In a new report, “Where the Good Jobs Are,” Gallup projects the true global unemployment rate to be 32 percent, far higher than the 5.9 percent figure used by the International Labour Organization. One problem with unemployment statistics is that they don’t account for discouraged workers who have given up the job hunt.
But the biggest problem with the ILO and similar unemployment statistics is their inability to convey job quality, according to Gallup. Many employed in the developing world live on less than $2 per day. Those who work 30+ hours per week in subsistence farming or in the informal economy technically are employed, but certainly not well-off.

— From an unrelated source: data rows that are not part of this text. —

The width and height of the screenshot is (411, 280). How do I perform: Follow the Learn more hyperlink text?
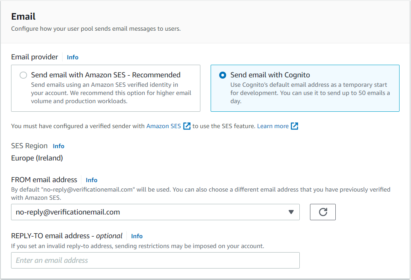click(273, 126)
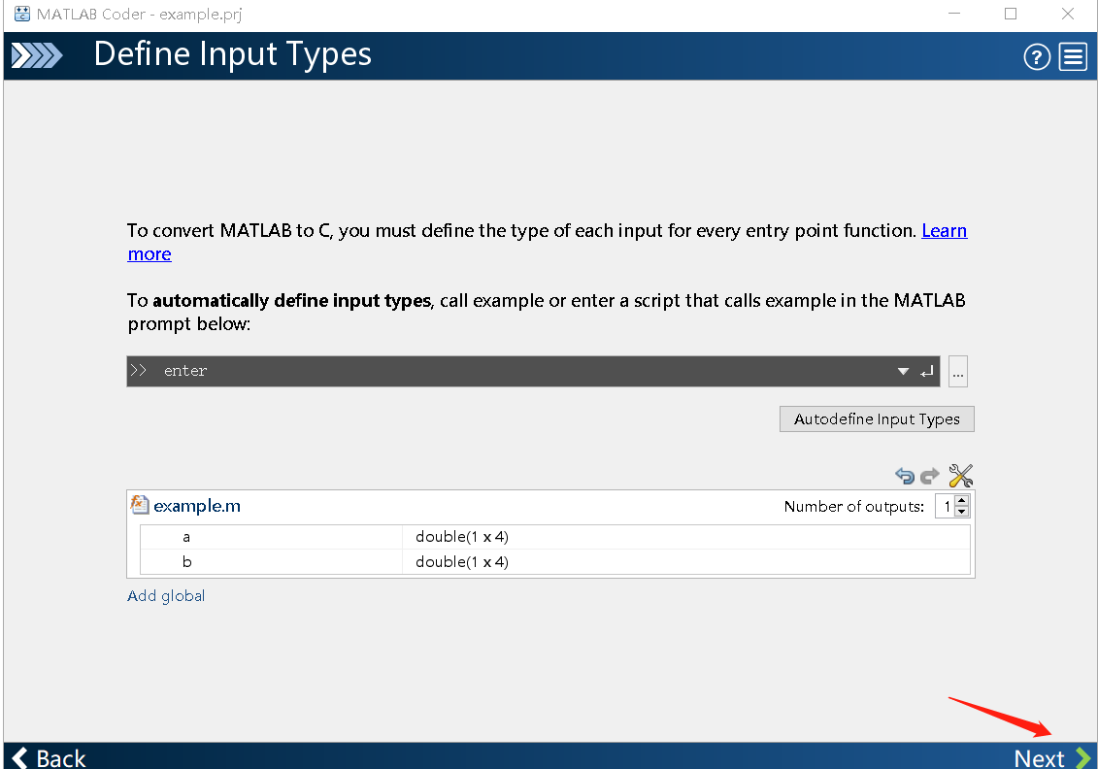Open type dropdown for input b
The image size is (1098, 769).
461,561
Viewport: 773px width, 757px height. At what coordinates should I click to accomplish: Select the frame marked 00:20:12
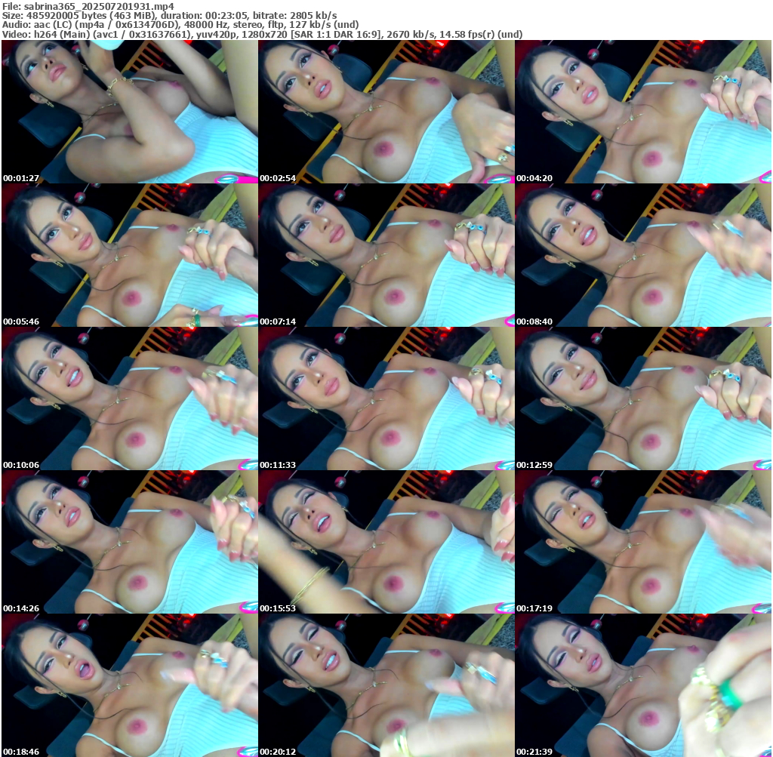386,685
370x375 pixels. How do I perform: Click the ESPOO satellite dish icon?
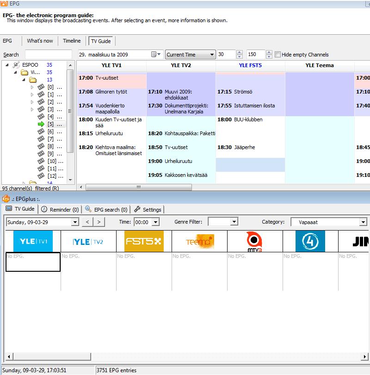point(17,65)
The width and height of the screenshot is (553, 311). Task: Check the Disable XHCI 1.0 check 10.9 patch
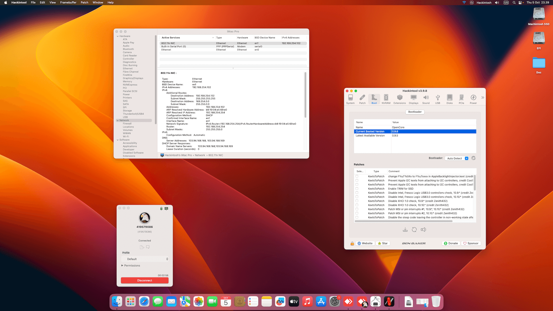click(x=357, y=201)
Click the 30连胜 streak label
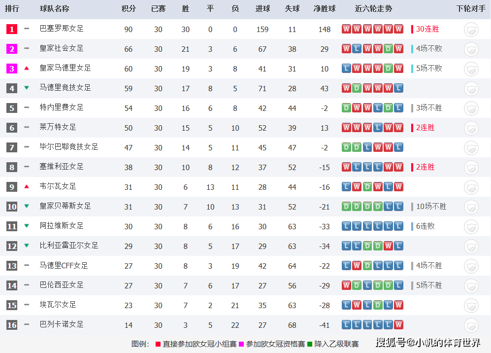 point(427,29)
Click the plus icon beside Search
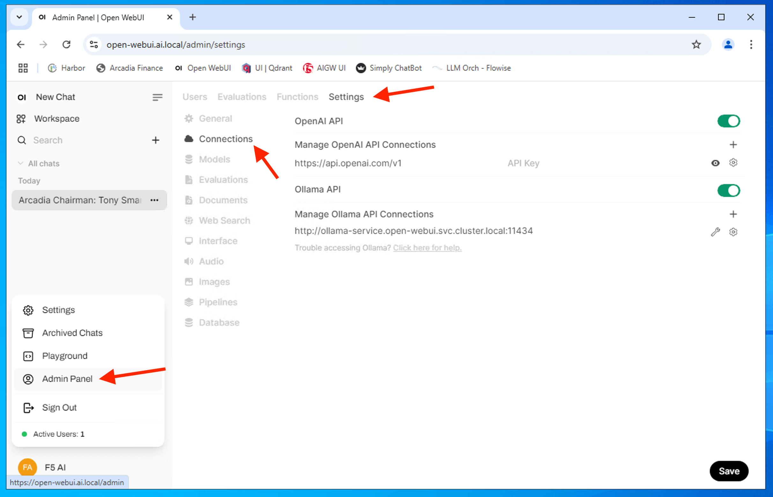 point(156,140)
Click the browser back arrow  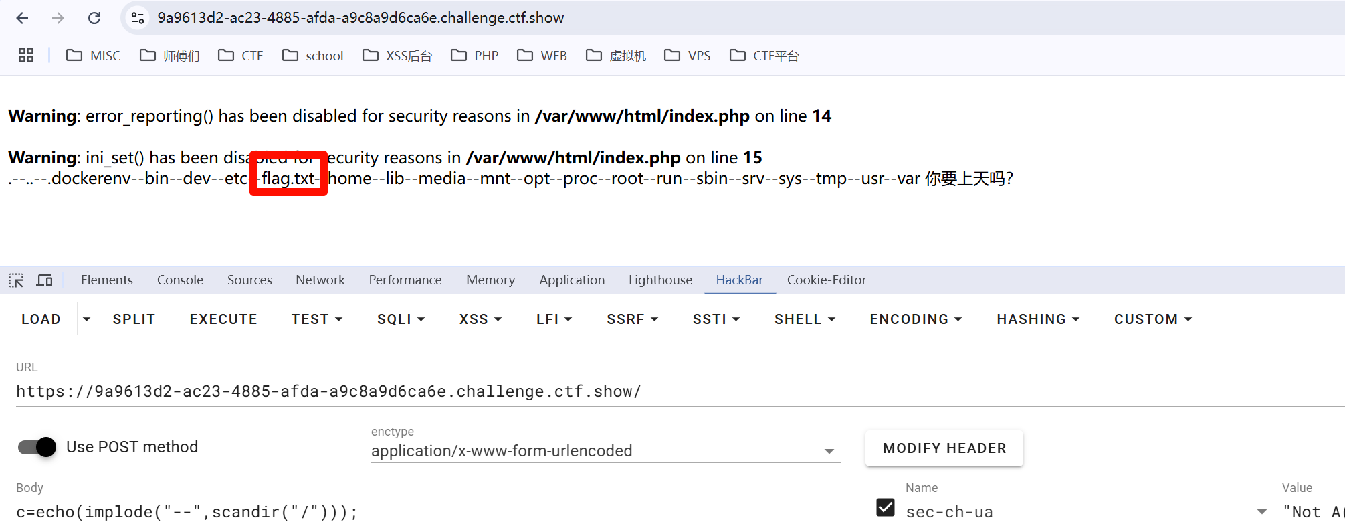pos(22,18)
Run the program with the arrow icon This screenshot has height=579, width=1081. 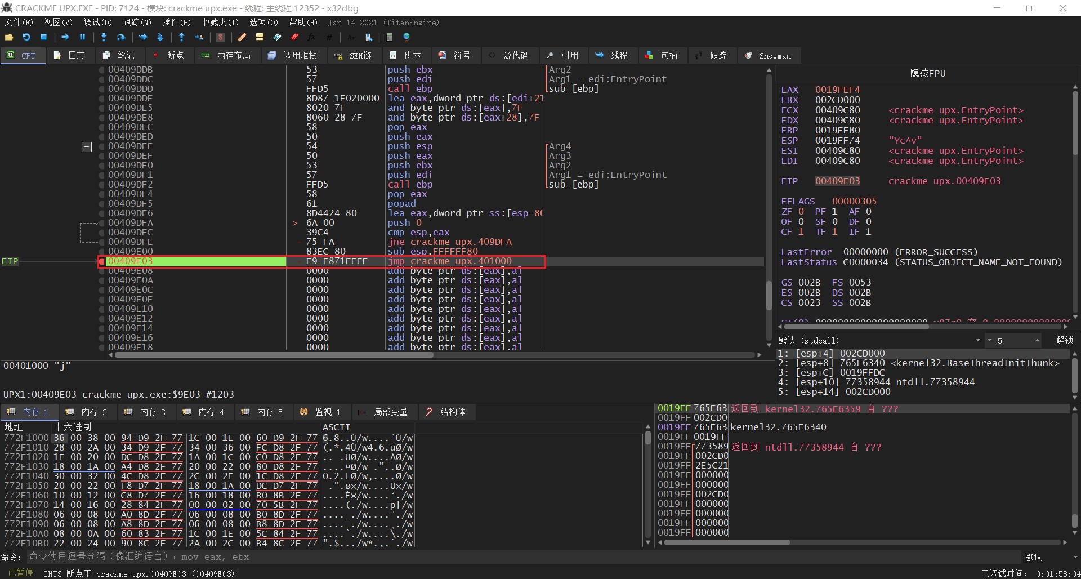click(65, 37)
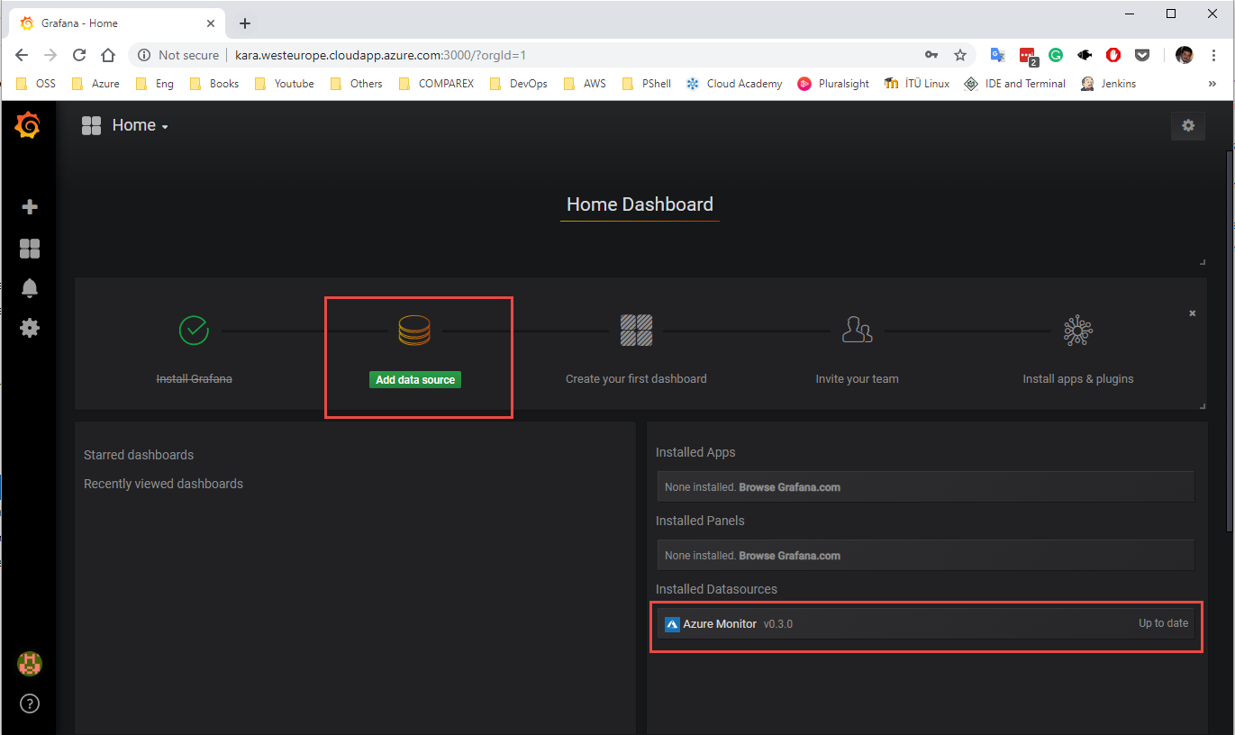
Task: Open the Dashboards sidebar icon
Action: tap(30, 249)
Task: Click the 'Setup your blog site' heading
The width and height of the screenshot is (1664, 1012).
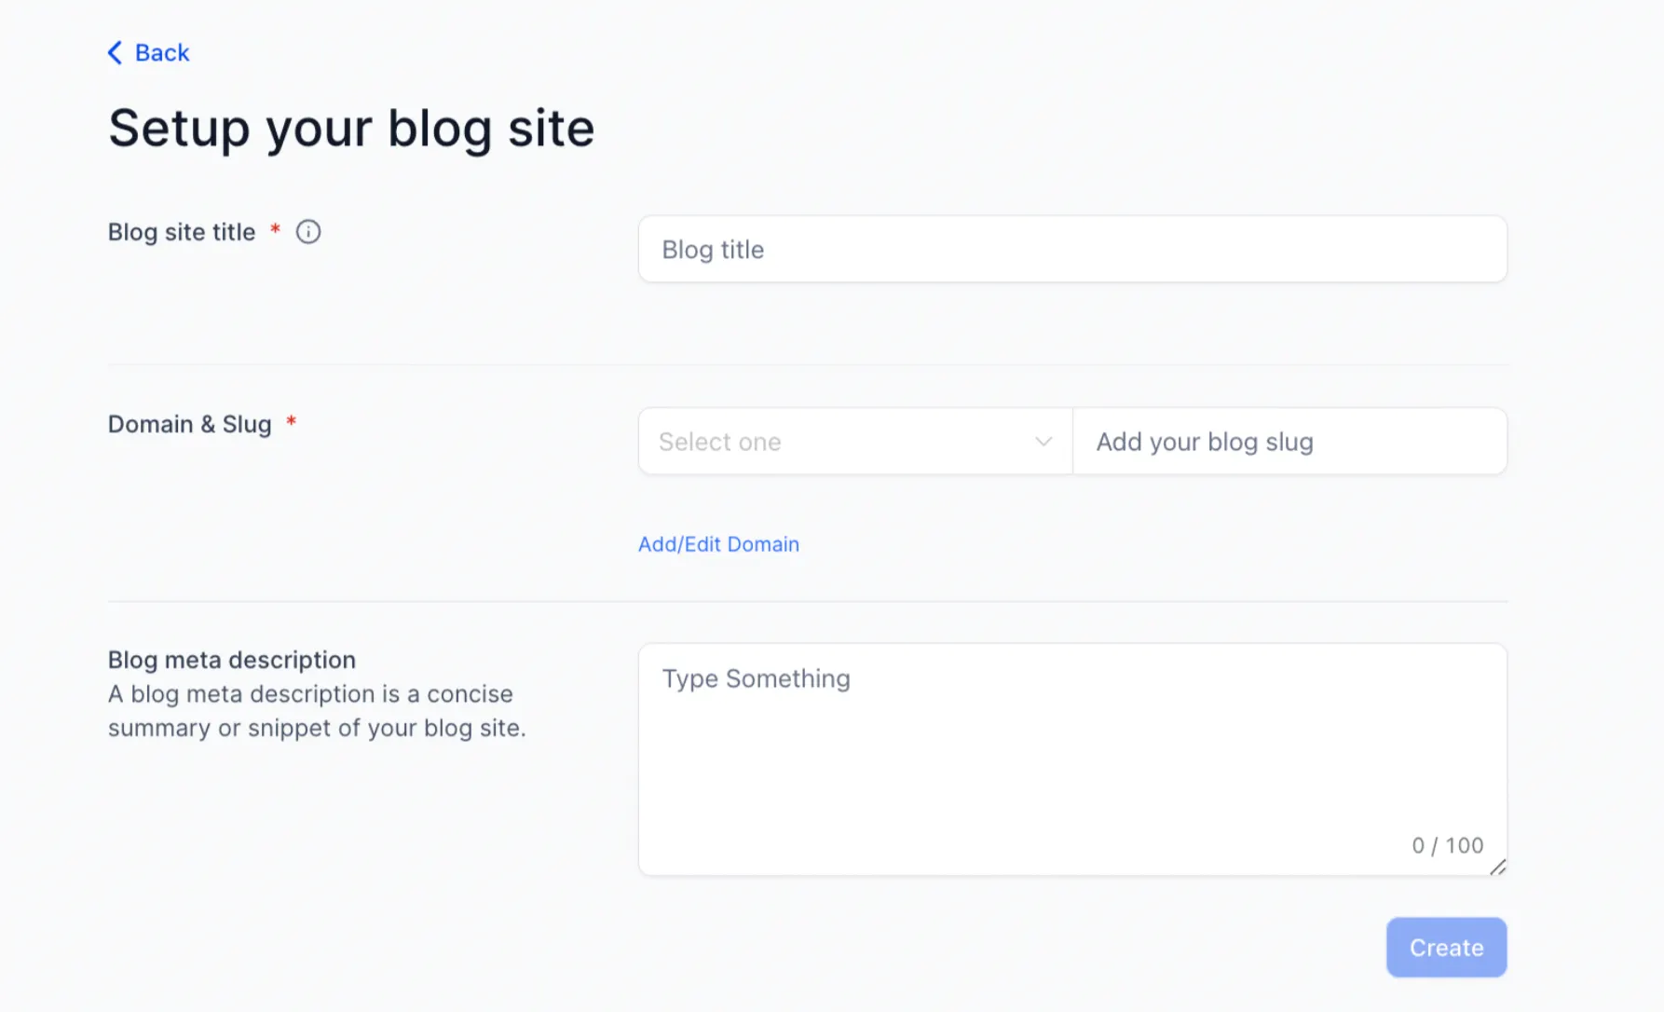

The Gallup report attempts to paint a more accurate picture of global prosperity by assessing the availability of “good jobs.” The report defines a good job as 30+ hours per week with a consistent paycheck from an employer. A great job is a good job in which the employee is engaged in his or her work. The report finds:
Out of 5 billion adults on this planet, 1.3 billion have a good job. Of these 1.3 billion, roughly 12% are engaged. Out of a global workforce of an estimated 3.2 billion adults who are working or looking for work, then, only 5% or 161 million people have a great job. This means about 3 billion people who want a great job don’t have one.